Internally, an ArenaAllocator manages a linked list of buffers allocated using a backing allocator. This linked list grows as you request more memory with alloc(). Each new buffer that has to be added to the list is half again as large as the previous buffer. This is an optimization meant to reduce the total number of buffers that need to be allocated while keeping the memory footprint of the arena low to start.

Unlike DebugAllocator, which always uses a PageAllocator, ArenaAllocator expects you to specify the backing allocator when you initialize the struct. I find this confusing. I’m not sure why you’d want to use anything other than a PageAllocator as the backing allocator, unless perhaps you want to use a DebugAllocator to trace allocations. Using a non-debug general purpose allocator as the backing allocator might minimize memory usage if you only allocate a small amount of memory relative to the page size. That’s my best guess. But I suspect doing this would generally be less performant than using a PageAllocator.

The Advanced Allocators

These allocators are “advanced” because you might only reach for them when writing certain kinds of Zig programs. I haven’t personally used any of these allocators yet so please don’t trust what I have to say about them too much.

If you are already linking against a libc and need a general-purpose allocator, you can use the one provided by your libc. std.heap.c_allocator makes the libc allocator available. As shown in the snippet above, the Zig compiler uses the C allocator whenever it’s linked with libc.

In a multi-threaded Zig program, you shouldn’t share an allocator across threads without first ensuring it is thread-safe. std.heap.ThreadSafeAllocator is nothing more than a wrapper that mediates access to its backing allocator with a mutex. You could use it to share an ArenaAllocator across threads.

» **Tasks for this exercise**
1. In the Zig allocators text, how large is each new buffer added to an ArenaAllocator's linked list, relative to the previous buffer?
2. Decide whether each statement agrees with the Zig allocators text, answering yes or no and quoting the deciding words: (a) DebugAllocator always uses a PageAllocator. (b) The Zig compiler uses the C allocator only when it is not linked with libc. (c) The writer has personally used the advanced allocators.
3. Resume the Zig allocators text after its final sentence about sharing an ArenaAllocator across threads.
The items are separate material, unrelated to the Zig allocators text.

» **Data records**
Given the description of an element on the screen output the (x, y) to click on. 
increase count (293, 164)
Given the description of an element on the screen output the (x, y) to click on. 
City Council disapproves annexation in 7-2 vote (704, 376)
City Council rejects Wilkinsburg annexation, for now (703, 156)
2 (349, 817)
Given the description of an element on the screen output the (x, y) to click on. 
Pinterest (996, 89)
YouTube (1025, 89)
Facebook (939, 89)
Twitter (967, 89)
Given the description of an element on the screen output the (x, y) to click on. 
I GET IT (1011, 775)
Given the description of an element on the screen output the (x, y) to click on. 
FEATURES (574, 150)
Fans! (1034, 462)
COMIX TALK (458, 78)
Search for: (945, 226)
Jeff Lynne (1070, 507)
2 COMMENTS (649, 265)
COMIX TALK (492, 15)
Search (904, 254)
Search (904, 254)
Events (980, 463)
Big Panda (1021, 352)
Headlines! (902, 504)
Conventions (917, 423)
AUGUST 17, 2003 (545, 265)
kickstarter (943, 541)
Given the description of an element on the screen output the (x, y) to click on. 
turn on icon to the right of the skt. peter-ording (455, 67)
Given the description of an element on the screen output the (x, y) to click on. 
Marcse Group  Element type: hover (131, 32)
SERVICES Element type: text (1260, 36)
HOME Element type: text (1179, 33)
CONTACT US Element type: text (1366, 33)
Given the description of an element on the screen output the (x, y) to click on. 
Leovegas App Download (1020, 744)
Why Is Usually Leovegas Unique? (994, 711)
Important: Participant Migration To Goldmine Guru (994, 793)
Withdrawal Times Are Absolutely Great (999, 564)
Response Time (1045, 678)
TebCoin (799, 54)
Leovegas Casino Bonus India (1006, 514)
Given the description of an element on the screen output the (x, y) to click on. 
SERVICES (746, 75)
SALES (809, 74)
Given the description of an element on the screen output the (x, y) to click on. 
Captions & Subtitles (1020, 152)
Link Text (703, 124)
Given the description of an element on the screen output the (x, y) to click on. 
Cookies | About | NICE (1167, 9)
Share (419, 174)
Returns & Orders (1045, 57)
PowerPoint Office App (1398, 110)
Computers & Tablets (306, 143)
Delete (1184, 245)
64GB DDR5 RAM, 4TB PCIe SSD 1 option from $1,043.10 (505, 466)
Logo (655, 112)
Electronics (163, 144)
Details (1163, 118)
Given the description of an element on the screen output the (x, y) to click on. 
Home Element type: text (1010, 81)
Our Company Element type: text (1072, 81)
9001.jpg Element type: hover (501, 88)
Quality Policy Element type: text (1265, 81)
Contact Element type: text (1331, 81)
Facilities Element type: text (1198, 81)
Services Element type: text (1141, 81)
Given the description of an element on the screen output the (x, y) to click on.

» **Response list**
1. Each new buffer is half again as large as the previous buffer.

2.
(a) Yes: "Unlike DebugAllocator, which always uses a PageAllocator"
(b) No: "the Zig compiler uses the C allocator whenever it’s linked with libc."
(c) No: "I haven’t personally used any of these allocators yet"

3.
std.heap.SmpAllocator is new as of Zig 0.15.1. It is a performant, general-purpose allocator with thread-safety baked in. According to Andrew Kelley, SmpAllocator is for “Release Fast” builds that use multi-threading.

Finally, there’s std.heap.MemoryPool. I haven’t seen this used in the wild yet, but it’s a specialized allocator for allocating objects all of one type. It only supports the create() and destroy() methods, so properly speaking it isn’t an allocator (it doesn’t conform to the std.mem.Allocator interface). But I can imagine it would be useful in something like a game engine. It uses an ArenaAllocator under the hood, which it initializes with the backing allocator you pass in. So don’t make the mistake of initializing a MemoryPool with an ArenaAllocator!

The Utility Allocators

This final category includes just std.testing.allocator and std.testing.FailingAllocator. These allocators are used more for their additional behavior than for the memory management strategy they implement. As I mentioned above, DebugAllocator would belong here if Zig weren’t currently missing an alternative general-purpose allocator for single-threaded programs.

The testing allocator, std.testing.allocator, is just a DebugAllocator initialized with a configuration specific to tests. It has a safety check to make sure you don’t mistakenly use it outside of test code.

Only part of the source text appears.